A importância de se acabar com a velha estrutura vertical das organizações de Saúde em Portugal torna-se cada vez mais evidente à medida que evoluímos como país. Em Portugal, a classe médica é sempre colocada no topo das decisões, no quadro de uma profunda e antiquada forma de estar da nossa sociedade, em que se tem mantido como principal decisora sobre a Saúde dos portugueses.
No entanto, o que tem prevalecido é a ideia biomédica, que dá a responsabilidade somente a esta classe, colocando outras, incluindo a enfermagem, numa posição inferior em processos de decisão. Seria assim tão estranho que um enfermeiro pudesse assumir a presidência de organismos como a Direção-Geral de Saúde, um conselho de administração ou mesmo um cargo que implique responsabilidade política, como secretário de Estado ou ministro?
É mais que sabido que, de forma geral, os enfermeiros são excluídos dos cargos que envolvem processos de decisão das grandes instituições com produção de resultados. Os seus cargos são, de forma geral, meramente consultivos e sem qualquer poder vinculativo. Neste ponto torna-se difícil perceber que uma profissão com elevada formação, com cada vez mais enfermeiros peritos em diversas áreas, desde a supervisão clínica à economia da Saúde, à gestão e administração de instituições, alguns já doutorados, aliados à sua experiência enquanto profissão que lida de mais perto e por mais tempo com o foco na Saúde das pessoas, sejam desta forma desaproveitados pelas diversas instâncias políticas.

- Excerto de dados:
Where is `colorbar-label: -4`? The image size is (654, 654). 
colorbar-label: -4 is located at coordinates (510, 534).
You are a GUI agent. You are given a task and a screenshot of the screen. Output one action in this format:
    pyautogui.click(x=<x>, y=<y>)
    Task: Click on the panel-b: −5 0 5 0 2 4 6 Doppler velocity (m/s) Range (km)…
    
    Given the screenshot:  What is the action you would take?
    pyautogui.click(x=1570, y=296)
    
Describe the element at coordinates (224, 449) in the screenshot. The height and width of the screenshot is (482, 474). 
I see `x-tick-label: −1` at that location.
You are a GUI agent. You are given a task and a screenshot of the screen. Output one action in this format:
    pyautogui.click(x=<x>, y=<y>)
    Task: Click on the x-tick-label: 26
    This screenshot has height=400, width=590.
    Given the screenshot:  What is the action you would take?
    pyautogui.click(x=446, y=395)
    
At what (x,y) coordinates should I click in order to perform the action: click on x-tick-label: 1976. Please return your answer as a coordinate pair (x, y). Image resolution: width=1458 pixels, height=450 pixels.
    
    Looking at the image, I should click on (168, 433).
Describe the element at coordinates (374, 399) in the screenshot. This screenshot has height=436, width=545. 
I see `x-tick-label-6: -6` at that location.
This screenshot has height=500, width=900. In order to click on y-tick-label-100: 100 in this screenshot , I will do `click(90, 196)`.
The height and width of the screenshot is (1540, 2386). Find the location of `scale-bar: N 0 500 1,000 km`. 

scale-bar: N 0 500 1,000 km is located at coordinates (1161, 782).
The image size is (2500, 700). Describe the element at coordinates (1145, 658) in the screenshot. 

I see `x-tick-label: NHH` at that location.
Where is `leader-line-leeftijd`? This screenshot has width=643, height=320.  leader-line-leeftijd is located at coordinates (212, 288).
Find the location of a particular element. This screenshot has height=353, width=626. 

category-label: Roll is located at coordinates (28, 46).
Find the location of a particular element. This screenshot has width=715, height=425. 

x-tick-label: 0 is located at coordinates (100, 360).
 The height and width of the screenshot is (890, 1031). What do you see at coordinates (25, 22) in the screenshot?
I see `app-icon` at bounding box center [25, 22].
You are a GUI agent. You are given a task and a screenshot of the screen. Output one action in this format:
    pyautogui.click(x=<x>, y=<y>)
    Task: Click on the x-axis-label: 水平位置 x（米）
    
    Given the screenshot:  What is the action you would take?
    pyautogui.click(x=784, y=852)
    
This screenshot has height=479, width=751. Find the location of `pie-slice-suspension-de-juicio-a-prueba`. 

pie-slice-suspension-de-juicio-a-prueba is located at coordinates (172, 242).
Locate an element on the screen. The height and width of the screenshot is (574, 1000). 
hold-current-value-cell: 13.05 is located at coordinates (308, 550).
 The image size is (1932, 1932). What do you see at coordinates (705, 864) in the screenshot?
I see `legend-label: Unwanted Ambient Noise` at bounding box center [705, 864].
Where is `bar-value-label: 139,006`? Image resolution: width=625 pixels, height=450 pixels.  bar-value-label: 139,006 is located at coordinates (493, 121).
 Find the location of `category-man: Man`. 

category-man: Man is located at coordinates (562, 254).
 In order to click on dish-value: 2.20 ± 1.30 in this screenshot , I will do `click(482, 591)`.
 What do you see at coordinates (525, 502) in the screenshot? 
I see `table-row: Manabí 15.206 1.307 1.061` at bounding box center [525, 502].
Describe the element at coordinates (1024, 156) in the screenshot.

- Tarefa 1: No texto sobre os enfermeiros nas organizações de Saúde em Portugal, como são descritos, de forma geral, os cargos que os enfermeiros ocupam?
- Tarefa 2: Prossiga o texto sobre o papel dos enfermeiros nas decisões da Saúde em Portugal a partir da sua última frase.
O material pode ser ignorado, pois não é necessário.

- Resposta esperada 1: São, de forma geral, meramente consultivos e sem qualquer poder vinculativo.

- Resposta esperada 2:
Para que esse desejável aproveitamento surja é necessário um processo evolutivo, uma espécie de rutura com o passado, que aposte numa cooperação em igualdade de circunstâncias com outras classes, de entre as quais a médica, mas não só, também com farmacêuticos, psicólogos, técnicos e outros.
Todos, sem exceção, devem enquadrar-se numa plataforma horizontal e verdadeiramente democrática que pense a Saúde em prol da melhoria dos resultados que verdadeiramente queremos para Portugal. Os estudos existem e comprovam que incluir a enfermagem em lugares de decisão potencia melhores resultados no âmbito da Saúde. Como diz o relatório do ICN (International Council of Nurses), é fundamental promover e investir numa cultura equitativa que respeite a profissão de enfermagem como contribuinte principal para sistemas de Saúde de alta qualidade.
Para terminar, não poderia deixar de referir que a introdução de enfermeiros no topo dos centros de decisão, garantidamente traria uma relação custo/benefício que facilmente seria comprovada. Porque os enfermeiros dominam as ferramentas, conhecem a fundo as necessidades da população e têm contacto direto com a mesma 24h sobre 24h. Entre outros, são fatores que fazem deles profissionais de eleição para o presente e futuro da Saúde em Portugal, num processo horizontal, deixando para os anais da história o velho e antiquado modelo estratificado em pirâmide.
Todas as classes convenientemente encaixadas, nos lugares devidos, desempenhando funções idênticas, em igualdade de circunstâncias, como as peças de um puzzle, poderiam ser o mote para que o resultado final fosse um SNS mais robusto e direcionado às verdadeiras necessidades da população, aproveitando na íntegra o manancial de conhecimento de todos os profissionais de Saúde, para todos os cidadãos.